Devo andare da Kuruma!” esclamò Kosmos e,
sfruttando gli ultimi attimi di
energia che gli erano rimasti, si girò e sfrecciò
verso il palazzo.
“Fermati,
stupido! Sei senza forze!” lo rimproverò il padre,
sapendo che era tutto
inutile.
Il
Signore Occidentale ansimava per la fatica, con la pelle imperlata di
sudore, e
a volte aveva l’impressione di stare per svenire ma non si
fermò nemmeno un
secondo. Omega, le costellazioni e gli Orientali non ne seguirono il
passo ed
arrivarono a palazzo molto dopo di lui.
“Questo
è il pianto di un bambino!” sorrise Yang, quando
entrò nell’edificio.
“Se
è un bambino ciò a cui Kuruma stava lavorando,
è giustificata la sua assenza!”
ridacchiò Niu.
Tutti,
capitanati da Omega, salirono le scale della torre Orientale.
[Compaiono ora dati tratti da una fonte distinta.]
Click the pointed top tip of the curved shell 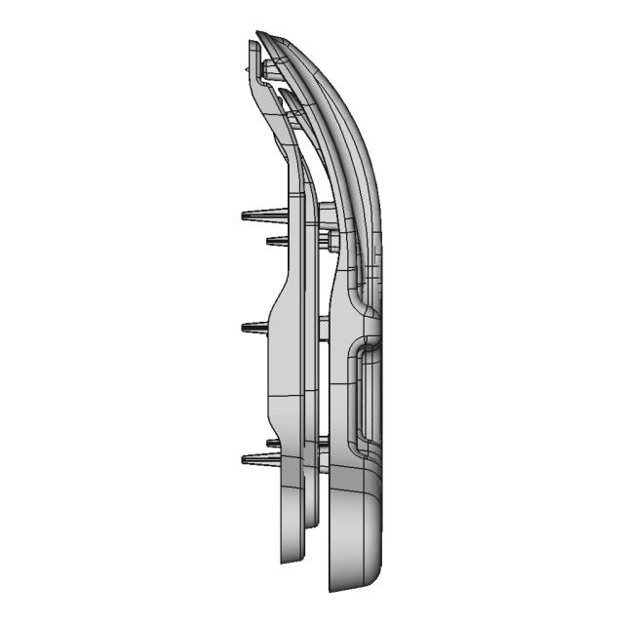click(258, 35)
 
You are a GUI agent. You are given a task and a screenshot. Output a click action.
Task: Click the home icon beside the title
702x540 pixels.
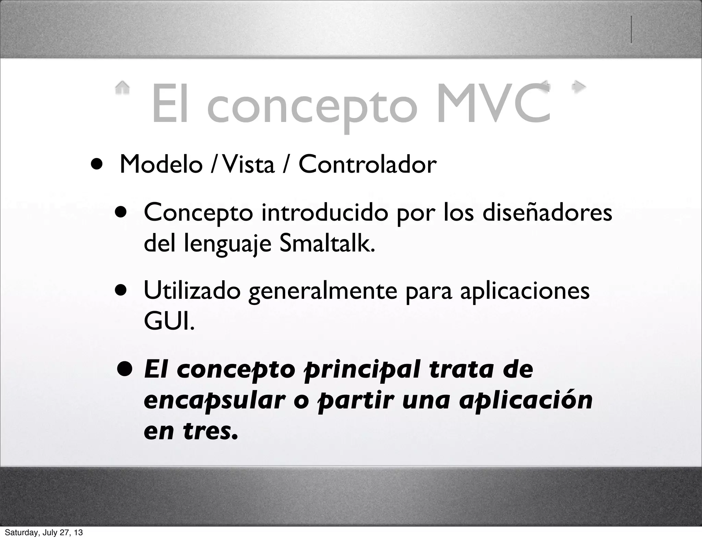click(122, 87)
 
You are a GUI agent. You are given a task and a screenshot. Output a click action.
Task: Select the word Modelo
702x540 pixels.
click(161, 164)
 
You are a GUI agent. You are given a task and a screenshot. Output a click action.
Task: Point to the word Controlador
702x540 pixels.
click(367, 164)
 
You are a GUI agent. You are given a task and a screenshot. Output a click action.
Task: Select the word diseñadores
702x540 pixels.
click(547, 212)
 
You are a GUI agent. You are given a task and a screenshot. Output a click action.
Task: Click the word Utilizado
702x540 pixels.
click(192, 291)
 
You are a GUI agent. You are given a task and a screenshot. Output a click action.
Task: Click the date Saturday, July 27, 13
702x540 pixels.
click(44, 532)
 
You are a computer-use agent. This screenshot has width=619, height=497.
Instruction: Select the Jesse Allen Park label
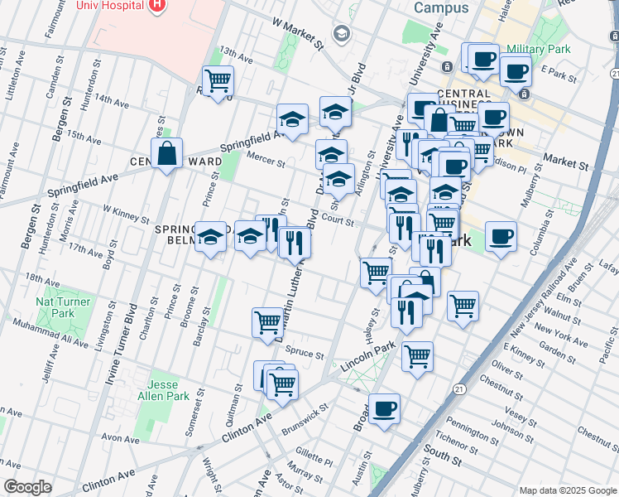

La porta
era
socchiusa ed all’interno si intravedeva una lieve luce
soffusa. Cercarono di
sbirciare all’interno senza farsi notare, in silenzio per
sentire ogni rumore
sospetto.
“Com’è
stato creare un universo, tesoro?” mormorava Kuruma
“Hai un’aria stravolta, più
della mia…”.
“Questo
perché non ti sei vista allo specchio, amore”
rispose lui, disteso di pancia
sul letto accanto a lei, che gli accarezzava la testa.
Kuruma
sorrideva, appoggiata e sorretta da diversi cuscini. I due Signori del
palazzo
si guardavano con tenerezza, anche se entrambi erano sfiniti. I gemelli
neonati
non piangevano più, cullati da nonna Alfa.
“Sono
bellissimi!” esclamò Hamal, spingendo Omega dentro
la stanza e avvicinandosi ai
piccoli.
“Son
arrivati. Evviva la privacy” mormorò Kosmos,
chiudendo gli occhi grazie ai
grattini di Kuruma sul suo capo.
“Sembri
un gatto così” rise Kuruma.
“Ron
Ron” commentò lui, senza aprire gli occhi.
“Posso
prenderli in braccio?” domandò Sadalmelik.
Alfa
porse le creature ad Acquario e l’intero gruppo si
accalcò attorno ai nuovi
arrivati per poterli ammirare da vicino. La femmina aveva i capelli
neri, come
sua madre, ma erano molto mossi, come quelli del padre, e aveva anche
gli occhi
di lui. La piccola bocca già si tingeva di nero e lungo
tutto il corpicino si
intravedevano le prime sferette dorate incastonate.
L’armatura, che lentamente
si stava formando grazie alla magia della piccola, era argento come
quella che
aveva del padre. Il maschio aveva lo sguardo della madre, rosso vivo,
ed i
capelli blu di Kosmos, dritti come quelli di Kuruma. Anche in lui le
sferette
iniziavano a intravedersi, di colore argento, mentre
l’armatura che si stava
creando era d’oro.
“Qual
è il maschio?” domandò Rukbat.
“Verificalo.
Anatomicamente, io e te siamo uguali lì sotto,
genio” mormorò Kosmos “Comunque
è quello con gli occhi di sua madre”.
“Bellissimi”
continuava a ripetere Sadalmelik, cullandoli.
Alfa
ed Omega si erano seduti uno accanto all’altro, sorridendosi
orgogliosi.
“I
padroni di casa devono riposare adesso” mormorò la
nuova nonna, vedendo che
Kuruma, come Kosmos, aveva chiuso gli occhi.
“Come
li chiamerete?” domandò Long.
“Non
lo so. Non ci ho pensato” ammise Kuruma “Kosmos,
tesoro, come li chiamiamo?”.
Kosmos
non parlò, lanciò un lungo gemito che significava
“Non ho voglia di usare il
cervello adesso, fatemi dormire”.
“Passameli
mamma, un momento” sussurrò la Signora Orientale,
allungando le mani.
Con
i gemelli fra le braccia, lei li guardò in viso per un
po’, sorridendo felice.
“Astar”
disse, dopo un po’ “La mia bimba si chiama Astar. E
lui…” guardò il maschio,
cullandolo “…lui è Algar. Cosa ne pensi
Kosmos?”.
Kosmos
sorrise, senza aprire gli occhi, segno che era soddisfatto
dall’idea.
“Allora
è deciso” esclamò Alfa, mettendo i
bimbi nella stessa culla.
La
compagnia dei sottoposti lasciò la stanza, il più
silenziosamente possibile, e
Alfa tornò alla propria casa assieme ad Omega. Kuruma e
Kosmos si fissarono,
per qualche istante, prima di addormentarsi. Erano rimasti da soli,
loro due,
assieme ai loro gemelli, che già si guardavano male.